Tolong lanjutkan teks tentang pemberdayaan anak jalanan, mulai setelah kalimat terakhir yang ditampilkan.

KUTIPAN:
• • • •

Kita menyadari bahwa
anak-anak adalah aset bangsa yang harus dijaga. Mereka adalah generasi penerus
bangsa dan salah satu tiang pembangunan di masa depan. Upaya pembinaan dan
pemberdayaan anak jalanan harus senantiasa dikembangkan agar dapat meningkatkan
kesejahteraan sosial anak jalanan. Berbagai program telah diupayakan oleh
pemerintah untuk melakukan pemberdayaan terhadap anak jalanan, seperti Program
Rumah Singgah, Program Sekolah Otonom,
Program Kesejahteraan Sosial Anak (PKSA), dan lain-lain. Namun, sebagian
besar program tersebut dinilai kurang tepat sasaran karena belum semua anak
jalanan merasakan manfaat dari program tersebut sehingga kurang efektif dan
efisien.
Pemberdayaan anak
jalanan adalah suatu upaya atau proses untuk menumbuhkan kesadaran, kemauan dan
kemampuan anak-anak di pinggiran jalan dalam mengenali, mengatasi, dan
meningkatkan kesejahteraan mereka sendiri. Kegiatan pemberdayaan anak
jalanan yang baik pada umumnya mensyaratkan adanya proses pendampingan. Ini
menjadi hal penting karena objek pemberdayaan anak adalah anak-anak dengan dinamikanya
yang beragam. Fungsi pendampingan adalah untuk memfasilitasi, memotivasi, serta
mengawal agar kegiatan pemberdayaan sesuai dengan maksud dan tujuan yang
dikehendaki.
Pembangunan berbasis
anak jalanan sudah selayaknya dilakukan untuk meningkatkan pembangunan
nasional. Hal ini dilakukan karena masih rendahnya tingkat kesejahteraan sosial
anak jalanan. Membangun perekonomian anak jalanan berarti sama halnya dengan
membangun peekonomian nasional. Salah satu upaya yang dapat dilakukan adalah
melalui pengembangan wirausaha di kalangan anak jalanan. Selama ini, mayoritas
anak jalanan belum mendapatkan pembinaan yang berkelanjutan dari pemerintah.
Akibatnya masih banyak anak jalanan yang berkeliaran di pinggir-pinggir jalan
hanya untuk menjajakan koran, mengelap kaca mobil, dan berprofesi sebagai
pedagang asongan. Oleh karena itu, upaya pembinaan dan pemberdayaan anak
jalanan berbasis agrisociopreneurship
harus dilakukan agar mampu menciptakan wirausahawan muda yang dapat menciptakan
lapangan pekerjaan untuk mereka sendiri dan bahkan dapat menyediakan lapangan
pekerjaan untuk orang lain. Peningkatan jumlah wirausahawan akan dapat
mendongkrak perekonomian negara, menambah lapangan pekerjaan, dan bahkan dapat
meningkatkan kesejahteraan sosial anak jalanan. Hal ini tentunya akan berdampak
baik juga dalam upaya penyambutan sekaligus pemanfaatan bonus demografi 2020
mendatang.

• • • •

CATATAN TERSIMPAN:
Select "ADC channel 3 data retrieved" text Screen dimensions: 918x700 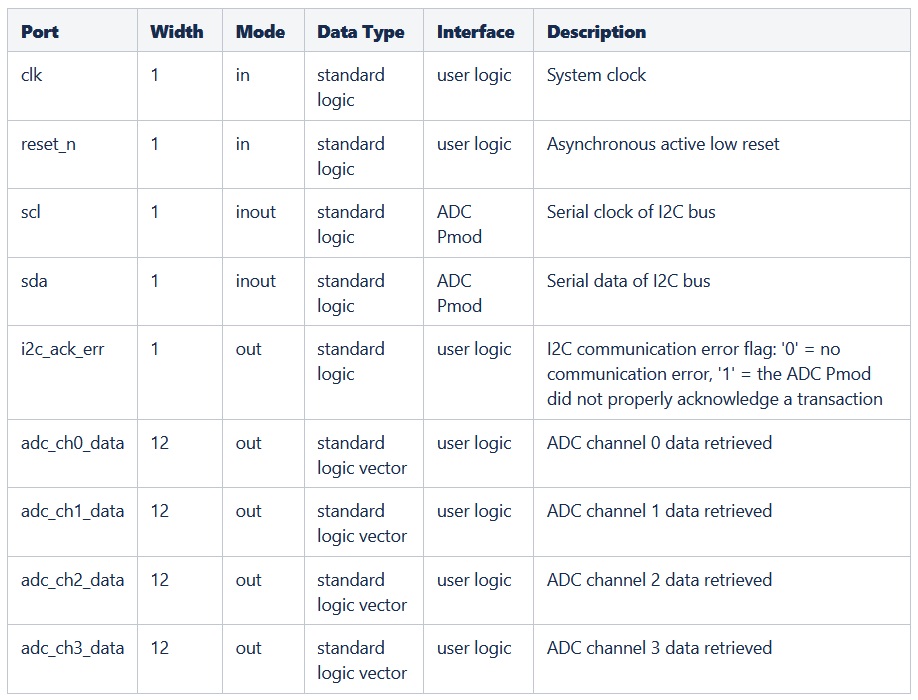(659, 648)
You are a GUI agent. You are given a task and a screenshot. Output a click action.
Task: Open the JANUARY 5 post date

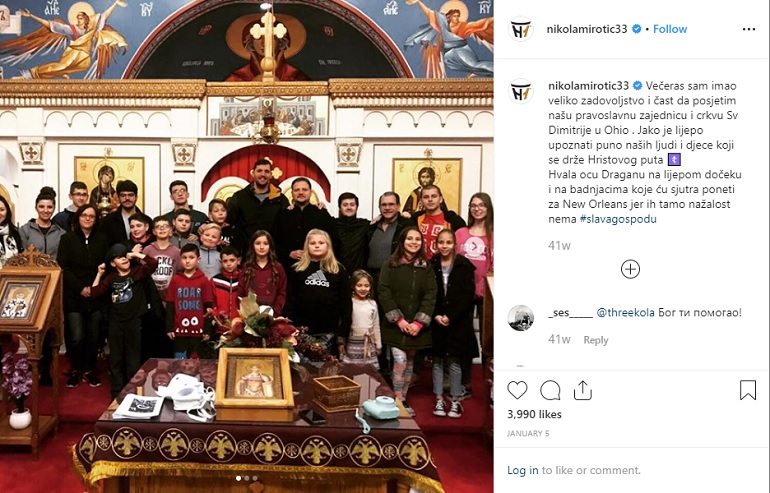528,434
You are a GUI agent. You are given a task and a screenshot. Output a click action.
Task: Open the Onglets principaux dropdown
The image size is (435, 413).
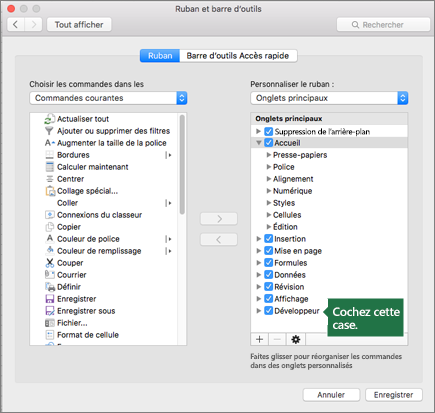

• • • •

HASIL LATIHAN:
Salah satu alternatif
untuk meningkatkan kesejahteraan sosial anak jalanan melalui pengembangan
kewirausahaan adalah dengan menyelenggarakan program Bu Agia (Gubuk Anak
Bahagia). Bu Agia merupakan suatu gerakan pembinaan dan pemberdayaan anak
jalanan usia produktif melalui pendekatan agrisociopreneurship
yaitu wirausaha yang ditujukan untuk kepentingan umum dan tidak hanya
mementingkan maksimalisasi keuntungan pribadi. Bu Agia diharapkan dapat menjadi
sebuah jawaban atas permasalahan anak jalanan saat ini, karena melalui
pengembangan wirausaha yang berbasis pemberdayaan akan dapat meningkatkan
kesejahteraan sosial anak jalanan. Terlebih lagi program ini akan membantu
untuk menciptakan sumber daya anak jalanan yang berkualitas dan memiliki
keterampilan yang mumpuni sehingga peluang Indonesia untuk memanfaatkan bonus
demografi benar-benar dapat terealisasi.
Adapun langkah-langkah
untuk mengimplementasikan program Bu Agia (Gubuk Anak Bahagia) terdiri dari 7
tahap sebagai beikut.
Langkah Pertama, Analisis Situasi dan Kondisi Anak
Jalanan. Dalam hal ini, kegiatan yang akan dilaksanakan
berupa identifikasi potensi dan permasalahan yang ada pada anak jalanan. Dengan
mengetahui potensi serta permasalahan yang ada, pemuda dapat menganalisis apa
yang dibutuhkan anak jalanan sehingga dapat dirumuskan berbagai alternatif
solusi, dalam hal ini berkaitan dengan usaha apa yang akan dikembangkan
nantinya.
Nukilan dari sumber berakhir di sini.